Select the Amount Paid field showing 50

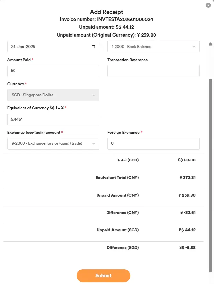[x=53, y=71]
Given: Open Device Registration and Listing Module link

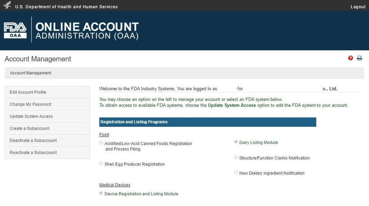Looking at the screenshot, I should pyautogui.click(x=141, y=194).
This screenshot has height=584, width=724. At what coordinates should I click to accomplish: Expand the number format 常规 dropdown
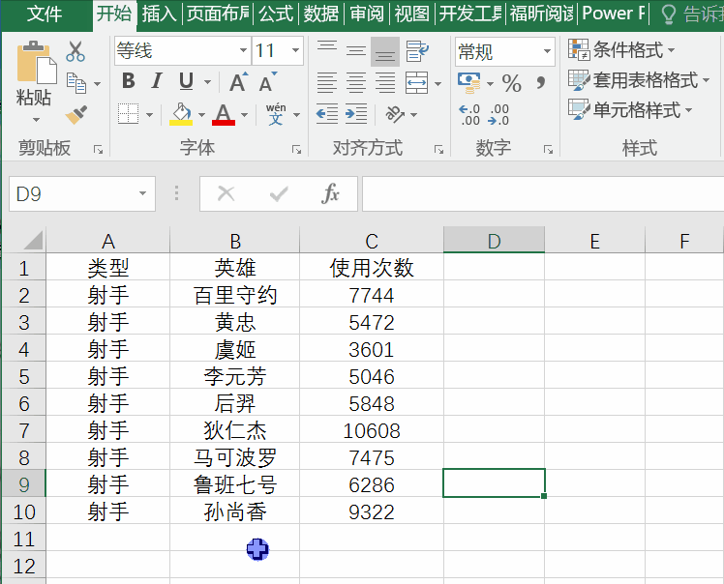[547, 51]
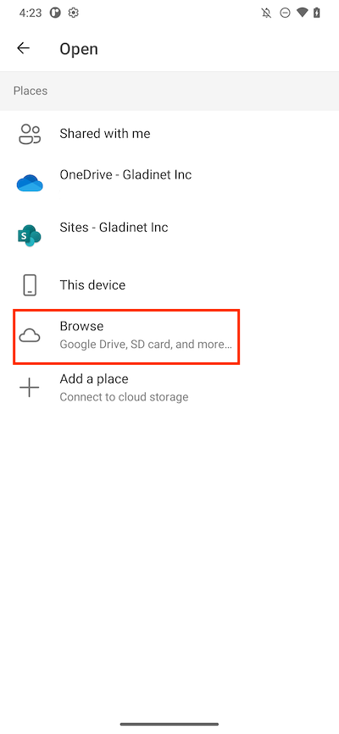Tap the Open screen title
This screenshot has height=734, width=339.
point(79,49)
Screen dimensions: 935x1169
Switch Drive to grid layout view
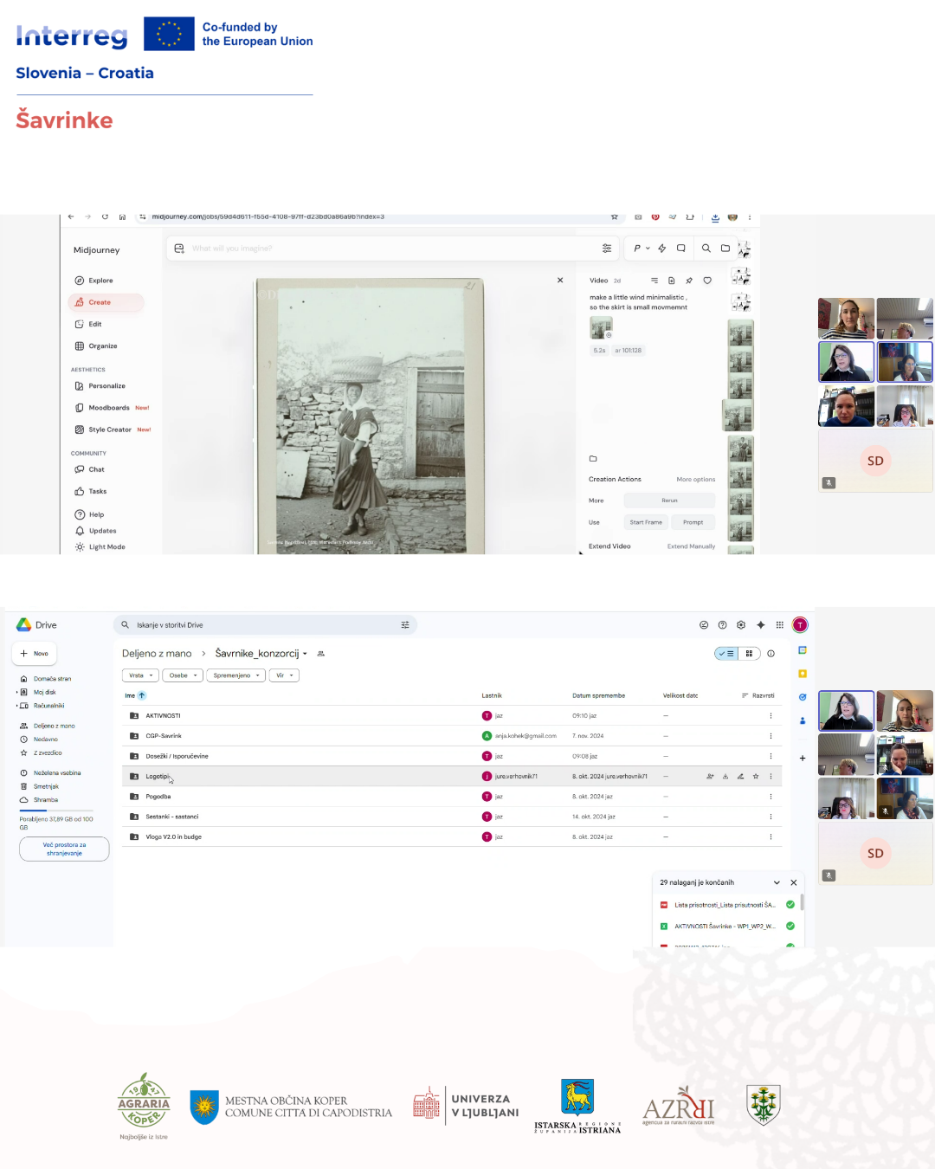pyautogui.click(x=749, y=654)
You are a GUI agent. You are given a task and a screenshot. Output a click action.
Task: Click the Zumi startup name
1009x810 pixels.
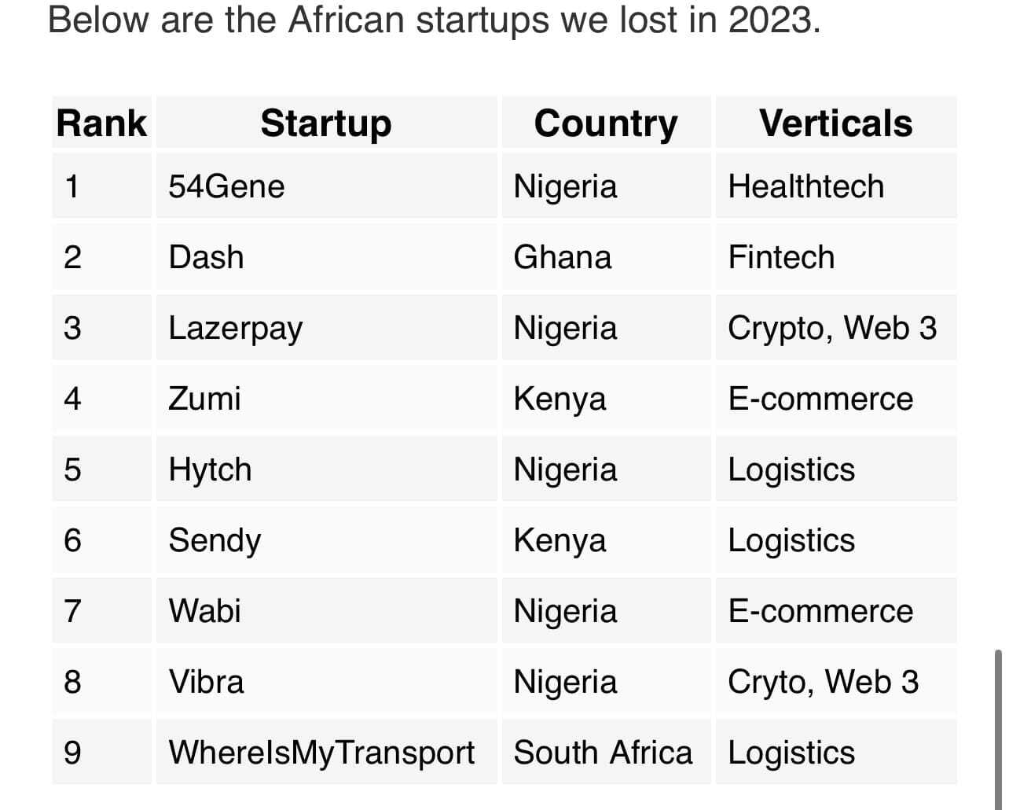(204, 399)
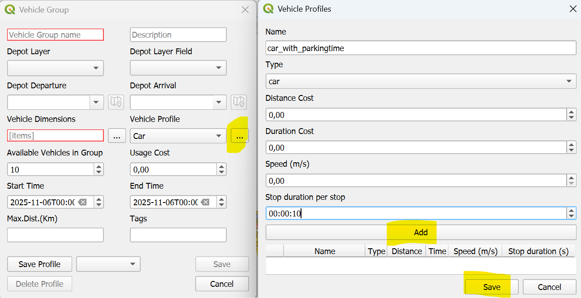Viewport: 581px width, 298px height.
Task: Open Vehicle Dimensions editor with ellipsis button
Action: tap(116, 136)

## Set task
Copy the records above word for word, line by line, leaving out the pictures.

## Expected answer
Select the Amount Paid field showing 50

[x=53, y=71]
Given: Open Device Registration and Listing Module link

Looking at the screenshot, I should pyautogui.click(x=141, y=194).
This screenshot has height=584, width=724. At what coordinates should I click to accomplish: Expand the number format 常规 dropdown
[547, 51]
Tap the Open screen title
This screenshot has height=734, width=339.
point(79,49)
Screen dimensions: 935x1169
Switch Drive to grid layout view
pyautogui.click(x=749, y=654)
You are a GUI agent. You are given a task and a screenshot. Output a click action.
Task: Click the Zumi startup name
1009x810 pixels.
(204, 399)
Viewport: 581px width, 298px height.
Task: Open Vehicle Dimensions editor with ellipsis button
Action: tap(116, 136)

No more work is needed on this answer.